Я нашел эту переписку в социальной сети. Он уже удалил по требованию матери свои сообщения, но другие такие же маленькие негодяи скопировали его изречения, чтоб не пропало. И когда я в конце концов увидел, что именно, какую грязь мой двенадцатилетний сын посмел вылить на такую же двенадцатилетнюю девочку, его знакомую, одноклассницу, признаюсь честно, у меня как шторка упала... Знаете, что он мне орал? «Ты права не имеешь! Я на тебя в суд подам!»

Я сейчас никого не виню и знаю: я во всем сам виноват.

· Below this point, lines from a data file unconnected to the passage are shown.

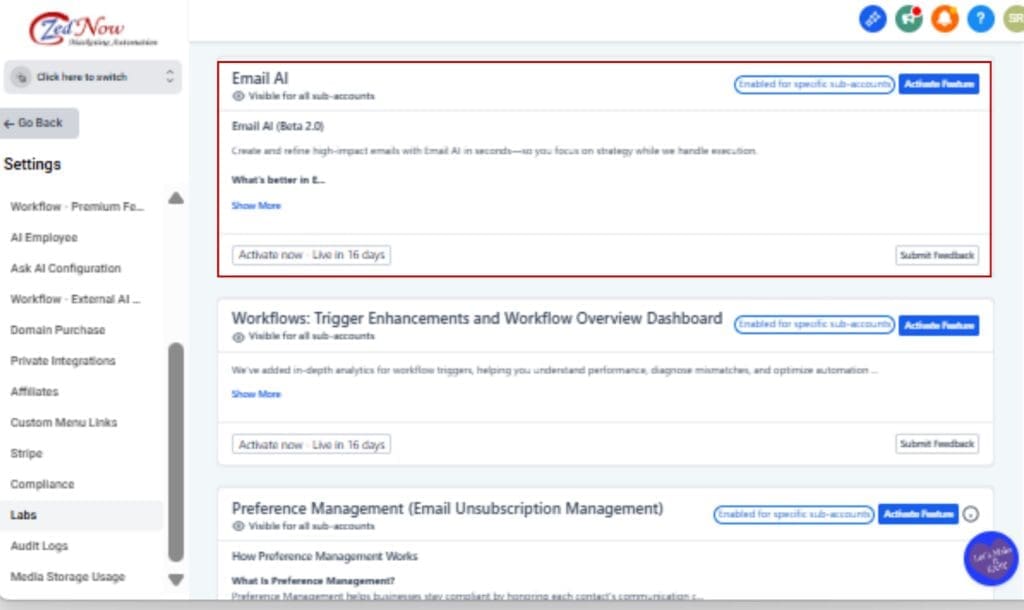The image size is (1024, 610).
Task: Submit Feedback for Email AI
Action: coord(936,255)
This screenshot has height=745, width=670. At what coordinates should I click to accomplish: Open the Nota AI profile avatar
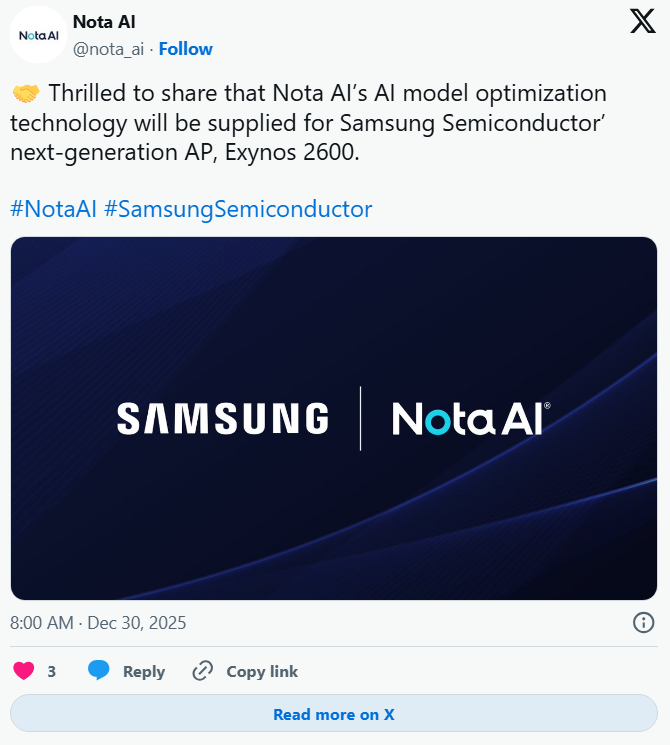tap(38, 35)
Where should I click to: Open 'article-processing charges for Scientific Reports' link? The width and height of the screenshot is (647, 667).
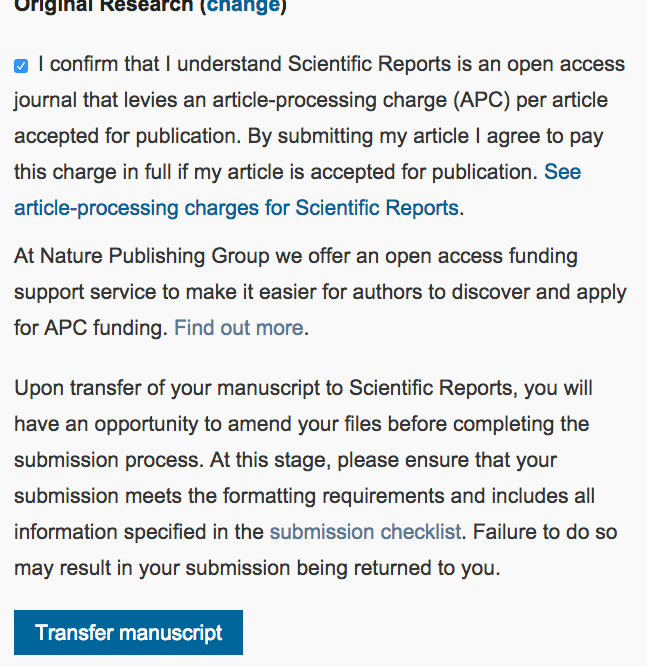click(x=236, y=208)
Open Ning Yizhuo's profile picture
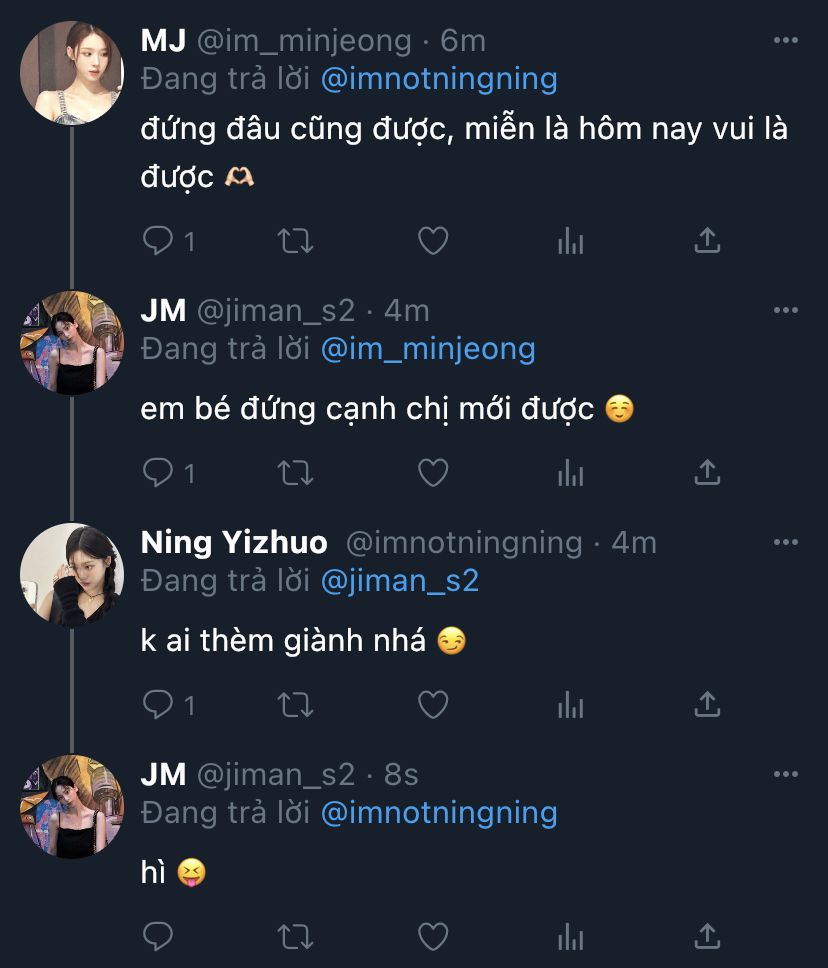Screen dimensions: 828x968 (71, 575)
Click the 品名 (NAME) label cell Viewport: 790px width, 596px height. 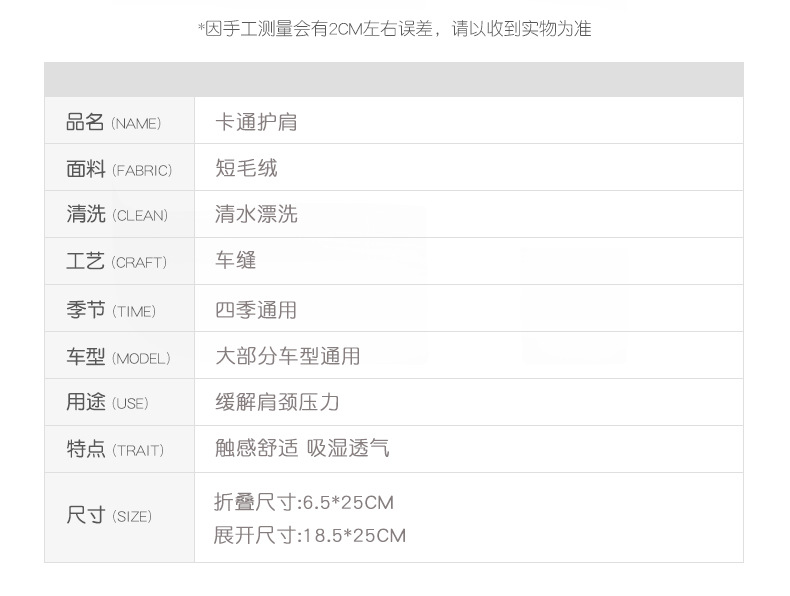[119, 120]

Не жена там, теща или общество. Это мой сын, и мне нужно было увидеть и настоять, чтоб он жил и учился чувствовать. Отдать в спорт, выгнать во двор, заблокировать те игры, послать в какой-нибудь лагерь с необходимостью выживания, не знаю еще что. Но я ничего этого не сделал. И теперь… я с ним разговаривал. Он ничего не понимает. Совсем. Считает, что он сам — обычный, хороший, как все. А я — плохой отец. Последнее, конечно, правда. И я просто не могу его видеть.

— Агрессия?

— Нет-нет. Скорее, как ни странно, равнодушие, может быть, опустошенность.

— Я хочу видеть мальчика.

* * *

Как ни странно, все, о чем говорил Виктор, я увидела и сама. Обида, непонимание: а чего я? Все там так пишут, вы вообще интернет читаете? Там и не такое бывает. Гораздо хуже. А он меня ударил, я даже упал, представляете?! Та девочка? Ну конечно, ей обидно. Но не только же я про нее писал. Так и пусть она про меня тоже напишет — чего же. И пускай матом, я переживу.

Переживет.

Так я Виктору и сказала.

— А я? — спросил он.

— И вы переживете.

— А можно еще что-нибудь сделать? Или уже все, поезд ушел?

— Не говорите ерунды, мальчишке 12 лет. Формирование личности у людей идет сейчас как минимум до двадцати.

— Но что же делать?

— А вот то самое, что вы говорили. Контактный спорт авторитарным порядком («будешь ходить, потому что я, большой обезьян, сказал!»), тяжелые походы (с вами, с вами, не отвертитесь!), поездки в лагеря с насыщенной витальной программой (бегать, прыгать, плавать, ездить на лошадях), любой социально-психологический тренинг для подростков — там немного учат видеть и слышать чувства другого. Если пойдет, через год повторить. Вы, жена, теща — все говорите с ним почти исключительно вот в этой навязчивой «психологической» форме: я чувствую, мне сейчас вот так, она, я думаю, испытывала вот что… Будете в процессе чувствовать себя полными дураками, но вам сейчас не до жиру, быть бы живу. Выработка алгоритма, условного рефлекса. Рассказывать о своем детском опыте. Мухам крылья отрывали? С друзьями «насмерть» дрались? О переосмыслении этого опыта теперь. Интернет жестко контролировать — не из соображений его «общей вредности», а просто потому, что надо создать сенсорную депривацию, чтобы новому опыту было куда заползти.

— Это может помочь?

— Вполне может. Но с большей вероятностью поможет то, что отец наконец-то окажется непосредственно рядом с ним, а не за перегородкой из мамы и бабушки…

— А если жена и теща опять?..

— Найдете цивилизованный способ настоять на своем.

— Да, хорошо, спасибо, я попробую.

Ушел. Получится? Не получится?

И как быть с тем, что нынешний мир чем дальше, тем больше действительно формирует «бесконтактных» людей, почти не имеющих непосредственного — не виртуального — соприкосновения с чужими телами и душами?